The claim against Munro during the fire service liability case was dismissed on the basis that the plaintiffs had placed no reliance on him to conduct a wide-ranging review that rather had limited his instructions to effecting damage insurance for the improvements only.

“I am unable to conclude that the plaintiffs would have acted in accordance with the advice or would have acted as a diligent and responsible director had he been offered the advice. The evidence as to Mr Armstrong’s attitude to insurance tends to suggest the contrary”.

“There were risks which Mr Armstrong and Mr Hayward were prepared to take. The steps taken to make the site more attractive to a potential purchaser” show that they were comfortable with assuming quite significant risk in their commercial enterprises”.

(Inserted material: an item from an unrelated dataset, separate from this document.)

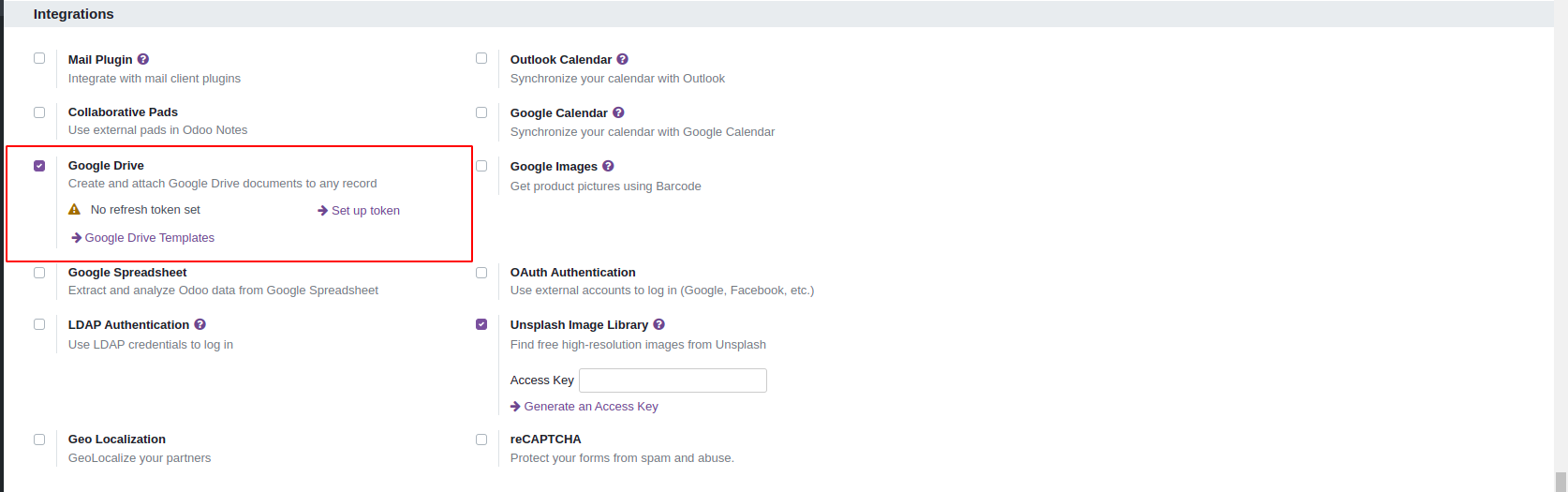
Task: Enable the OAuth Authentication checkbox
Action: click(x=481, y=273)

They had also had experience with insurance claims concerning a fire at their West Australian plant from which the court found it “very difficult to believe that he did not come to appreciate that there was an inadequacy” in the insurance arrangements for the entities and the Queensland business and land.

After a 15 day trial all the plaintiffs’ claims were dismissed and they were ordered to pay costs. The plaintiffs had conducted earlier proceedings which went all the way to the Court of Appeal but which also did not go they way that they had hoped.

An appeal against Justice Dalton’s rulings was filed today.

Hamcor Pty Ltd & Anor v State of Queensland & Ors [2014] QSC 224 Dalton J 01/10/2014

P.S. Hamcor’s appeal against the above decision in favour of the State of Queensland was dismissed in October 2015 when three appeal judges endorsed the reasoning of the trial judge on all points.